Home
This is the technical documentation for the backend of the Visual Edit plugin. Return to the main documentation.
DataEditor
This class provides CRUD methods to edit data from a Dataiku Dataset using the Event Sourcing pattern: edits are stored in a separate Dataset called the editlog. The original Dataset is never changed. Both Datasets are used to compute the edited state of the data.
__init__(original_ds_name, primary_keys, editable_column_names=None, linked_records=None, editschema_manual=None, project_key=None, editschema=None, authorized_users=None)
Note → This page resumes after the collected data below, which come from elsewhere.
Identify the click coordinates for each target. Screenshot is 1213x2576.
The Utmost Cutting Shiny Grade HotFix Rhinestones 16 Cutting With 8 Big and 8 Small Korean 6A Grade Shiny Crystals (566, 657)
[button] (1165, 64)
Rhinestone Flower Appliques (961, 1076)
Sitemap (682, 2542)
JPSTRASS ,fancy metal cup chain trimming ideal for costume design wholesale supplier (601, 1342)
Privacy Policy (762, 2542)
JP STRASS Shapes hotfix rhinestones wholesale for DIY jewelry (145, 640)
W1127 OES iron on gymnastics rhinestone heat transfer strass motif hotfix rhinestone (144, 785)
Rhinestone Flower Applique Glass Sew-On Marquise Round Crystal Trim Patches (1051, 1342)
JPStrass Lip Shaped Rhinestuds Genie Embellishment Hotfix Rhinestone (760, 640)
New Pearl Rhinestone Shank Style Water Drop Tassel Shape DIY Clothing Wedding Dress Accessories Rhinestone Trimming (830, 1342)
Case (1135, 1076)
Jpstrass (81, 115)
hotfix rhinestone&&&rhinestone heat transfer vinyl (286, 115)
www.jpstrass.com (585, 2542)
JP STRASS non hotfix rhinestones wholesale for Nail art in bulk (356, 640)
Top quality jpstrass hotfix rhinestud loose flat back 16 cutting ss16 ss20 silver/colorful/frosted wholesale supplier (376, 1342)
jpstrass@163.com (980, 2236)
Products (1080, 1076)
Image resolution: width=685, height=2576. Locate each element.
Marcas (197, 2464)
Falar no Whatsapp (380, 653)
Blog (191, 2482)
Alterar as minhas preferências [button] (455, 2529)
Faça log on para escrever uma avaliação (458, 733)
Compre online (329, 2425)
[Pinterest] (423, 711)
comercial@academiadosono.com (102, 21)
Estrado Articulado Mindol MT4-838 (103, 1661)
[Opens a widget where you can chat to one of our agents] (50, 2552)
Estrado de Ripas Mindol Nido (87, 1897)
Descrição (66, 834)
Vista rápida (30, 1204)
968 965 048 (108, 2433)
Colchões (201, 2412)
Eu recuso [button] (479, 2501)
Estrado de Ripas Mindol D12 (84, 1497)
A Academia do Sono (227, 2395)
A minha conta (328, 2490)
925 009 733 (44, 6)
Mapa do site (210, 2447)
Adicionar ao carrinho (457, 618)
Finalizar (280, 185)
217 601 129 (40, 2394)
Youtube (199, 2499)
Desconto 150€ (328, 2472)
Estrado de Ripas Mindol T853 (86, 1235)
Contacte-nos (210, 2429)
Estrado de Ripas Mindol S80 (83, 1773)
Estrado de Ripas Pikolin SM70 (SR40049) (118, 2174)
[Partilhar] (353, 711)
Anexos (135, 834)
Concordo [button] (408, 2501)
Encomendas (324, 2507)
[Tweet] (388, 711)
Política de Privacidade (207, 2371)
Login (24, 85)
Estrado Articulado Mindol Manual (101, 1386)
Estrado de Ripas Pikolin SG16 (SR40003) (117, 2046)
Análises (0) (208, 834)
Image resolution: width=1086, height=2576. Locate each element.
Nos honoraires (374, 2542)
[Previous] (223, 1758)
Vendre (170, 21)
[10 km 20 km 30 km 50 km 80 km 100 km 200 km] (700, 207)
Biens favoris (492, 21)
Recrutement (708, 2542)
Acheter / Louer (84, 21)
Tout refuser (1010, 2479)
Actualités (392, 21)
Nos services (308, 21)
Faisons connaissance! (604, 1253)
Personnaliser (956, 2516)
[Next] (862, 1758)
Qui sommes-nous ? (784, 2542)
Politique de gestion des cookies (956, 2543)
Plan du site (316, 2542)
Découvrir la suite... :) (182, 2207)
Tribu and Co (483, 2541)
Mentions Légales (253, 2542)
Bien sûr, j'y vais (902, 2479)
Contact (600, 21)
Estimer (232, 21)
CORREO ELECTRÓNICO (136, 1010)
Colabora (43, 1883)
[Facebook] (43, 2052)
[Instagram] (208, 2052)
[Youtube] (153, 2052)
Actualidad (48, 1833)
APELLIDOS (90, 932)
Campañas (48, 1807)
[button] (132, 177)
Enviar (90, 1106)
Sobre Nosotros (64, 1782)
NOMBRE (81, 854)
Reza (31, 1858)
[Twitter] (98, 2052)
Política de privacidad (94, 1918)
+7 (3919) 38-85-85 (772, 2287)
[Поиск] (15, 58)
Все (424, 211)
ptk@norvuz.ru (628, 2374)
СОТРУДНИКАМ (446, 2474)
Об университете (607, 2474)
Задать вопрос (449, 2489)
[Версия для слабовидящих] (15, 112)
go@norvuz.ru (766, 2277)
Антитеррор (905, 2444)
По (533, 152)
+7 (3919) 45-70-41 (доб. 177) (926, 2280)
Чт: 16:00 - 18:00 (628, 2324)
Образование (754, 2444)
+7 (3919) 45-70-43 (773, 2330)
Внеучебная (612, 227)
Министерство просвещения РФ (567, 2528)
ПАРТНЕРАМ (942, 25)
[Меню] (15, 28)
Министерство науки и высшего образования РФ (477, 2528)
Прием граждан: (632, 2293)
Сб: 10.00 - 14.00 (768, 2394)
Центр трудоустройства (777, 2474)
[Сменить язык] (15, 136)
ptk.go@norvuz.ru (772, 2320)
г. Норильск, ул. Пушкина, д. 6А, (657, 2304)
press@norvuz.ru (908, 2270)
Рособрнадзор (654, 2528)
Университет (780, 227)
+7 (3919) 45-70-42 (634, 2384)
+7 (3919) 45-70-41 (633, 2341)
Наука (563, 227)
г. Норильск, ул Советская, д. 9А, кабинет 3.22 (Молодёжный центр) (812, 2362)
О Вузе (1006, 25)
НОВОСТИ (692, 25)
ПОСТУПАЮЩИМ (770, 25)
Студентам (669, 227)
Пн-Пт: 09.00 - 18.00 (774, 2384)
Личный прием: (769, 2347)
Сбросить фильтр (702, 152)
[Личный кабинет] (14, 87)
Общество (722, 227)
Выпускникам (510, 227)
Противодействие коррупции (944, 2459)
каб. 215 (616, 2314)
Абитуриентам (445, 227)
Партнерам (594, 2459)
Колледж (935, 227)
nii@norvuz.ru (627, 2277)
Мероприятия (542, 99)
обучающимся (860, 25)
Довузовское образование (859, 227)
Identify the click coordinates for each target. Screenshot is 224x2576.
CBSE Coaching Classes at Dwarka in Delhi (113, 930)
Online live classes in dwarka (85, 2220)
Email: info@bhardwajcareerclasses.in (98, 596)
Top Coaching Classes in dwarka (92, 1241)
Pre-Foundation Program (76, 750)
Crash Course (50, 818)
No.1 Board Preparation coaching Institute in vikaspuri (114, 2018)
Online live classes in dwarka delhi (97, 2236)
Initializes Datasets (original and editlog) and properties used for data editing.
Parameters:
Name | Type | Description | Default |
---|---|---|---|
original_ds_name |
str
|
The name of the original dataset. |
required |
primary_keys |
list
|
A list of column names that uniquely identify a row in the dataset. |
required |
editable_column_names |
list
|
A list of column names that can be edited. If None, all columns are editable. |
None
|
project_key |
str
|
The key of the project where the dataset is located. If None, the current project is used. |
None
|
authorized_users |
list
|
A list of user identifiers who are authorized to make edits. If None, all users are authorized. |
None
|
linked_records |
list
|
(Optional) A list of LinkedRecord objects that represent linked datasets or dataframes. |
None
|
editschema_manual |
list
|
(Optional) A list of EditSchema objects that define the primary keys and editable columns. |
None
|
editschema |
list
|
(Optional) A list of EditSchema objects that define the primary keys and editable columns. |
None
|
Notes
- If they don't already exist, the editlog, edits and edited Datasets are created on the same Dataiku Connection as the original Dataset. The Recipes in between (replay and apply edits) are also created.
- Edits made via CRUD methods will instantly add rows to the editlog, but the edits and the edited Datasets won't be kept in "sync": they are only updated when the Recipes are run.
create_row(primary_keys, column_values)
Creates a new row.
Parameters:
Name | Type | Description | Default |
---|---|---|---|
primary_keys |
dict
|
A dictionary containing values for all primary keys. The set of values must be unique. Example: {"id": "My new unique id"} |
required |
column_values |
dict
|
A dictionary containing values for all other columns. Example: {"col1": "hey", "col2": 42, "col3": True} |
required |
Returns:
Name | Type | Description |
---|---|---|
str |
str
|
A message indicating that the row was created. |
Notes
- No data validation: this method does not check that the values are allowed for the specified columns.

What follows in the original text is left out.